* Excerto do texto

^^^^

Por Fernando Oliveira
Um bom amigo disse-me que estava com ideia de arranjar um rendimento extra, que tinha recebido formação sobre um modelo muito proveitoso. Necessitava de um pequeno investimento, mas tinha muitas vantagens, e muitas mais viriam quando angariasse novos clientes para o projecto. Dito assim, parecia quase um modelo de comissionamento normal, virtuoso.
O projecto consiste num modelo de férias, em que o participante vai pagando pelo direito de vir a usufruir de umas férias de sonho com descontos fantásticos, mas na verdade se angariar um número suficiente de outros interessados, todos pagantes, o participante-angariador passará a receber uma comissão sobre os pagamentos destes e portanto as suas férias de sonho ficarão à borla e terá ainda o tal rendimento extra, de que afinal todos gostamos.
Até tem um nome que inspira sucesso e progresso, é o “marketing multi-nível”. Tão seguro e tão futuro, que o próprio Donald Trump himself esteve envolvido como patrono num esquema destes, é só consultar a wikipedia e lá está.
Tudo parece simples, prático, sério, garantido, até deixar de ser. Até ao último nível, aquele em que já não há mais gente a angariar porque o último angariado fomos nós… aí descobrimos que afinal vamos ficar a pagar para uma quantidade de outros por umas férias que afinal nem queríamos nem teríamos como pagar, e que aquele número de fácil acesso em que era só ligar para desistir… afinal não atende, e o senhor que sabe disso nunca está…
E aquele penúltimo nível… aquele dos que enganaram os últimos, que afinal nem ganham muito, mas enganaram quem tudo perdeu… e por aí acima até ao inteligente que montou o esquema e se passeia de Porsche para mostrar que o esquema é bom para todos.
E afinal o multi-nível do século XXI tem uma estrutura parecida à das pirâmides de há milénios, e funcionam pelas mesmas razões: uma camada enorme suporta todas as outras. E como os faraós descobriram, por muito que quisessem subir ao céu, há sempre limites, sejam os geométricos, sejam os das pedreiras. Há sempre uma última camada, que suporta todas as outras, há sempre pedras a menos para a ambição dos faraós.

^^^^

* Lista de material
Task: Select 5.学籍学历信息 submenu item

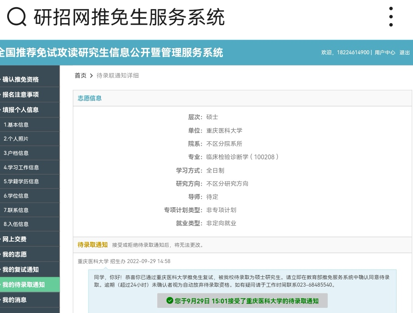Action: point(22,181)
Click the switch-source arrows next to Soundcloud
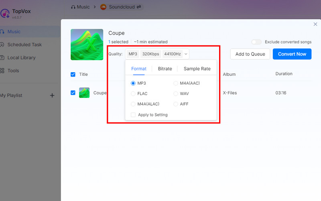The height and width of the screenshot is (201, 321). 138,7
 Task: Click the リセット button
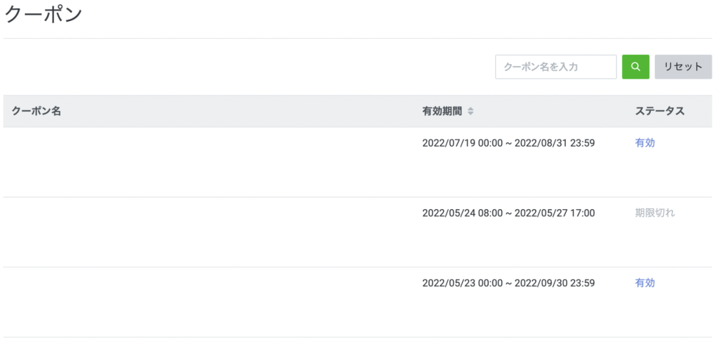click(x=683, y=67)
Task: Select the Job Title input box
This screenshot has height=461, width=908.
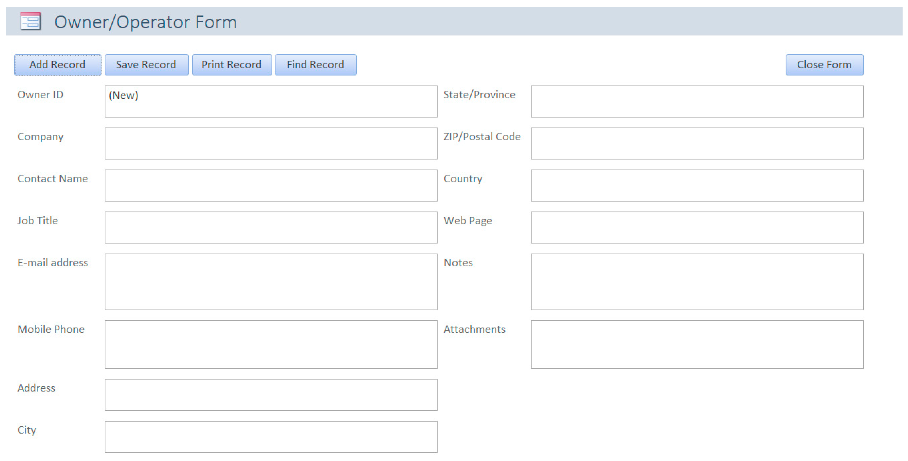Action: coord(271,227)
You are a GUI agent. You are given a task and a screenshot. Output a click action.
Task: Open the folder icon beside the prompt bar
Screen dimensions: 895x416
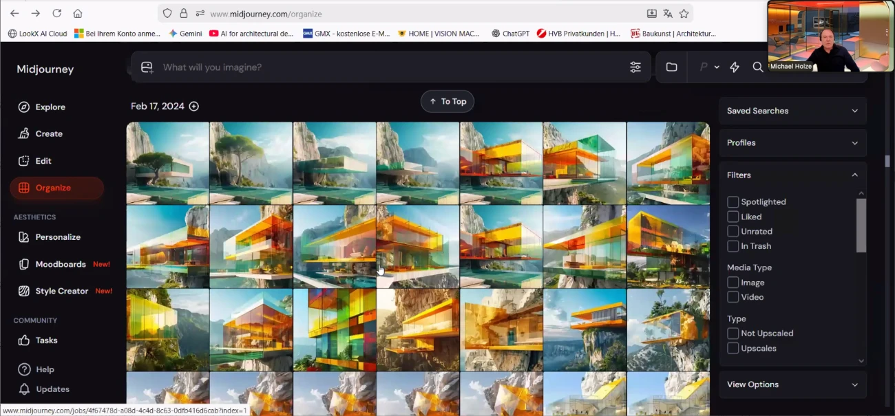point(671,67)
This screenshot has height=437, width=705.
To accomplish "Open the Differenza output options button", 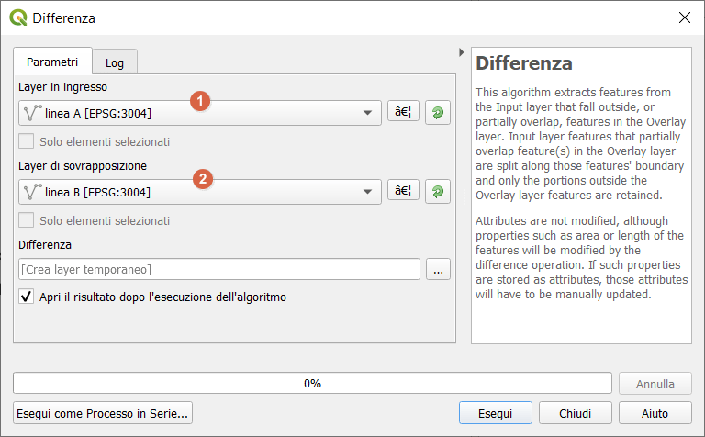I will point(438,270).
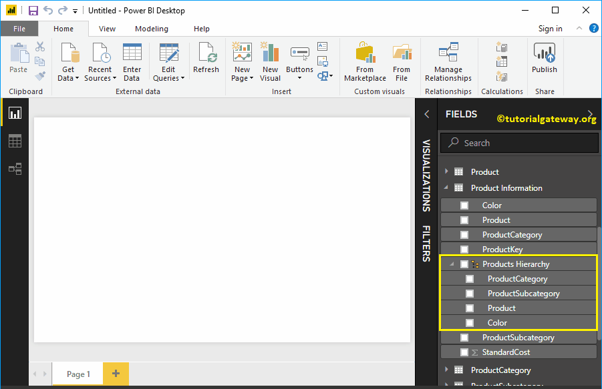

^^^^

* Tarefas obrigatórias
**1.** Repita, sem alterar nada, o trecho do texto sobre o marketing multinível desde "Tudo parece simples, prático, sério, garantido, até" até "bom para todos.".
**2.** Retome o texto sobre o marketing multinível a partir do ponto em que termina.

* Respostas às tarefas
**1.**
Tudo parece simples, prático, sério, garantido, até deixar de ser. Até ao último nível, aquele em que já não há mais gente a angariar porque o último angariado fomos nós… aí descobrimos que afinal vamos ficar a pagar para uma quantidade de outros por umas férias que afinal nem queríamos nem teríamos como pagar, e que aquele número de fácil acesso em que era só ligar para desistir… afinal não atende, e o senhor que sabe disso nunca está…
E aquele penúltimo nível… aquele dos que enganaram os últimos, que afinal nem ganham muito, mas enganaram quem tudo perdeu… e por aí acima até ao inteligente que montou o esquema e se passeia de Porsche para mostrar que o esquema é bom para todos.

**2.**
Para um esquema de pirâmide (ou Ponzi) funcionar, tem alguns mecanismos simples de identificação para uma pessoa informada, mas tem um motor infalível para a maior parte das pessoas: a cobiça, a ambição.
Todos queremos o melhor, e dada o nosso defeito genético de percebermos o mundo apenas como experiência individual, temos esta tendência para achar que tudo o que nos acontece é por nossa causa. Achamos que “merecemos” ser “ricos”, o que quer que isso signifique para cada um, e que ficarmos com o “nosso” bocado não vai prejudicar ninguém.
Às vezes, quando olho para o que fazemos ao planeta, ou à maneira como nos sentimos em “Segurança” Social, ou como financiamos PPP ou como convictamente lutamos por aqueles “direitos adquiridos”, dá-me ideia de vivermos como ratos de laboratório num gigantesco esquema intrincado de pirâmides que alguém terá inventado.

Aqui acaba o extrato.